Le président Donald Trump a annoncé sur les réseaux sociaux que les États-Unis ont mené « une attaque puissante et meurtrière contre la racaille terroriste de Daech dans le nord-ouest du Nigéria », mettant ainsi à exécution la menace qu’il avait faite le mois dernier. Le gouvernement nigérian a confirmé avoir autorisé l’intervention américaine, précisant qu’il s’agissait d’une coopération militaire « limitée et ciblée ».
Le président américain avait annoncé sur le réseau social Truth Social, que, face à la terrible situation au Nigéria, où 52 000 chrétiens ont été assassinés et près de 20 000 églises attaquées et détruites depuis 2009, il allait prendre des mesures fortes. Il avait notamment déclaré :
« J’ai ordonné à notre département de la Guerre de se préparer à une éventuelle intervention. Si nous attaquons, ce sera rapide et violent, tout comme les attaques des terroristes contre nos chers chrétiens. »

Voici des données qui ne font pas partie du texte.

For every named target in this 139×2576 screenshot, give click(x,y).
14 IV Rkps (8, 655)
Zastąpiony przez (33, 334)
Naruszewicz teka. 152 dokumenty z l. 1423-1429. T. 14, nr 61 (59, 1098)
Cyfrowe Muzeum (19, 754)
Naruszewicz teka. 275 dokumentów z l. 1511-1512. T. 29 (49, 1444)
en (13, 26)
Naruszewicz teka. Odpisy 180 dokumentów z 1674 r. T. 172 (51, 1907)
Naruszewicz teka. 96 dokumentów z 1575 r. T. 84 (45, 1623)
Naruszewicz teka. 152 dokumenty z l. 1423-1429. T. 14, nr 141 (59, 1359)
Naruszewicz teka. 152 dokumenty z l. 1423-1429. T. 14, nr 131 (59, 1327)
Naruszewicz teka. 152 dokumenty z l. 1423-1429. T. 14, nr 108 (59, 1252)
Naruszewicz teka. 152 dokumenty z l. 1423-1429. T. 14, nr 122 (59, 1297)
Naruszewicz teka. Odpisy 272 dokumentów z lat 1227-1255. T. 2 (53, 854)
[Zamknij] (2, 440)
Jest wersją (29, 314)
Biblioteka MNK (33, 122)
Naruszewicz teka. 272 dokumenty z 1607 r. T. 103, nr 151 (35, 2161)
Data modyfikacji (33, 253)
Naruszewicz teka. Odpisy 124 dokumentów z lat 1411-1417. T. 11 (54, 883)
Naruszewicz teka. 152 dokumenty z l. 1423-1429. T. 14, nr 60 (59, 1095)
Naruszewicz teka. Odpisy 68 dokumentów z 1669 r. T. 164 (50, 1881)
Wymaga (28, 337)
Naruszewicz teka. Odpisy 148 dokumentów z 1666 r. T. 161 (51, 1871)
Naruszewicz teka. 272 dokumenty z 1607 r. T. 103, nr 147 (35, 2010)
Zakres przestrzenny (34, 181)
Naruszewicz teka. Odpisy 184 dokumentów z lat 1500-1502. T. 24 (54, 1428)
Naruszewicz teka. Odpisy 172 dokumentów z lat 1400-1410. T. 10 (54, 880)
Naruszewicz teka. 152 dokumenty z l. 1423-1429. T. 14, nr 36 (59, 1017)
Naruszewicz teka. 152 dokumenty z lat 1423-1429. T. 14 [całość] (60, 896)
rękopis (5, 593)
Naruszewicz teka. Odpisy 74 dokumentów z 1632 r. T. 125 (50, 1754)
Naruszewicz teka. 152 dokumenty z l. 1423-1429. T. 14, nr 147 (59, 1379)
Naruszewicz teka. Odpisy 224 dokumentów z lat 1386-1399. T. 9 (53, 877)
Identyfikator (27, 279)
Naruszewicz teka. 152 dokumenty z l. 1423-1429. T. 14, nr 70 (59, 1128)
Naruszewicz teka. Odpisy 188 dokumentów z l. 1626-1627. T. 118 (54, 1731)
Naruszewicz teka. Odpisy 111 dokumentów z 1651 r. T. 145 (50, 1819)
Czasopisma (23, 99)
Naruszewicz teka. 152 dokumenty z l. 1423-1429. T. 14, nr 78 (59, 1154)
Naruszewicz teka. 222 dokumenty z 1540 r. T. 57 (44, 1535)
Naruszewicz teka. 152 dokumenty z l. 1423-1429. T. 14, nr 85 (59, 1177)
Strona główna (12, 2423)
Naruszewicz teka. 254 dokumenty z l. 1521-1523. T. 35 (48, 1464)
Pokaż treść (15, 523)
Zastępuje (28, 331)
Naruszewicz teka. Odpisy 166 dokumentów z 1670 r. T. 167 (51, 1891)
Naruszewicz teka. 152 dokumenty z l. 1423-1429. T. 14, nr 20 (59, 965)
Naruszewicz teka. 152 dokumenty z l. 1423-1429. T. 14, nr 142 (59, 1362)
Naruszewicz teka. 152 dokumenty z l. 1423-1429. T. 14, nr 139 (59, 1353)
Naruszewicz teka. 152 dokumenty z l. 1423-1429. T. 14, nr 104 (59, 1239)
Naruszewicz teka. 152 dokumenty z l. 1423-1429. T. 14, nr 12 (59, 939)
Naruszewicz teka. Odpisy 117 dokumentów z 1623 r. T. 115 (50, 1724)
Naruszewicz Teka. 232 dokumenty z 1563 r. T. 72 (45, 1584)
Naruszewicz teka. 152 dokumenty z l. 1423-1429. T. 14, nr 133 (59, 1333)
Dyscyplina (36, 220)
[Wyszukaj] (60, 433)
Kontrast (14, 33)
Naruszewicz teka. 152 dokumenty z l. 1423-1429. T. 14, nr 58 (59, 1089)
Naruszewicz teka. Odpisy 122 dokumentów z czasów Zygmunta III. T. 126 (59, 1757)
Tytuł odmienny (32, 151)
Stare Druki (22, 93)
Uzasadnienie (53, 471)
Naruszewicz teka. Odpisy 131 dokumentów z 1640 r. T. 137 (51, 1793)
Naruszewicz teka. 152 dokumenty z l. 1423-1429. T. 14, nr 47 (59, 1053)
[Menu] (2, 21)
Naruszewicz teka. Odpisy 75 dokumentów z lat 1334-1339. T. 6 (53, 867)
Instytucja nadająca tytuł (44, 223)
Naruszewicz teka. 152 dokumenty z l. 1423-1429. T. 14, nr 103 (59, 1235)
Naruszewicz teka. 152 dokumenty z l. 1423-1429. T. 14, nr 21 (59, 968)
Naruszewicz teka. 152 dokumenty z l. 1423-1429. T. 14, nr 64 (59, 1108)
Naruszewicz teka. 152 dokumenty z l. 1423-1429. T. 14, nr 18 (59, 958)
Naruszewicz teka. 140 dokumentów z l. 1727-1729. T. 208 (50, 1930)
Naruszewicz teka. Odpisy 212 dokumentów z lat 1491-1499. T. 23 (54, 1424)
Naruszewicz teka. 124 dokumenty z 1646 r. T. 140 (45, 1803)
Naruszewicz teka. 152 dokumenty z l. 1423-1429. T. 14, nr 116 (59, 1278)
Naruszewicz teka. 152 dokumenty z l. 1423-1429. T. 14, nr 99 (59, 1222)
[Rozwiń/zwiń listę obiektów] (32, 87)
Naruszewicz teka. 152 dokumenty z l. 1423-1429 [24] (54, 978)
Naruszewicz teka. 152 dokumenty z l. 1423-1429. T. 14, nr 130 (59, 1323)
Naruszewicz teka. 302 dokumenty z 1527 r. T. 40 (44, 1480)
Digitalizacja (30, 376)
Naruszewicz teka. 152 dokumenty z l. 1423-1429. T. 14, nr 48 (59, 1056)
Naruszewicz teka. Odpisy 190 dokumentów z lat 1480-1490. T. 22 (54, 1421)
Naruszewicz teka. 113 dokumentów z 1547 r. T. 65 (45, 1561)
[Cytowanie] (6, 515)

C’est ainsi que le département américain de la Guerre a mené une série d’attaques contre les terroristes islamistes nigérians. Les missiles ont été tirés depuis des drones, selon les renseignements fournis. Elles ont visé des cibles présentées comme affiliées à l’État islamique. Il faut toutefois regretter que ces attaques aient eu lieu le jour de Noël.
L’un des points positifs, en dehors de l’élimination – à quel point ? – d’une menace contre les chrétiens, est le projecteur braqué sur la persécution atroce que subissent les chrétiens depuis plus de 15 ans, et qui fait des milliers de morts chaque année dans leurs rangs. Il faut aussi s’interroger sur le résultat obtenu.
Sur le plan militaire, aucun bilan précis n’a été communiqué. Aucun groupe djihadiste n’a revendiqué le fait d’avoir été visé. Et, à ce stade, aucune preuve indépendante ne permet de confirmer l’ampleur des dégâts ni l’identité exacte des combattants tués. De plus, le lieu même de l’attaque est étrange pour qui connaît un peu la réalité du Nigéria.
Contrairement au nord-est du Nigeria, où l’insurrection djihadiste est structurée autour de Boko Haram et de sa dissidence affiliée à l’État islamique en Afrique de l’Ouest (Iswap), la situation dans le nord-ouest est beaucoup plus fragmentée. Plusieurs groupes armés y opèrent : réseaux criminels qualifiés de « bandits », factions djihadistes émergentes, milices locales et groupes transfrontaliers actifs entre le Nigéria et le Niger.
De plus, même si la persécution des chrétiens est indéniable, contrairement au discours du gouvernement nigérian et de la plupart des médias occidentaux, il faut avouer que dans l’État de Sokoto, il y a très peu de chrétiens. Presque toutes les personnes tuées par les groupes djihadistes dans cette zone sont musulmanes.
Il faut ajouter que les frappes aériennes sont bien incapables de détruire des mouvements djihadistes structurés, il faut pour cela une intervention sur le terrain. C’est bien là où les insuffisances criantes – et volontaires ? – du gouvernement nigérian apparaissent.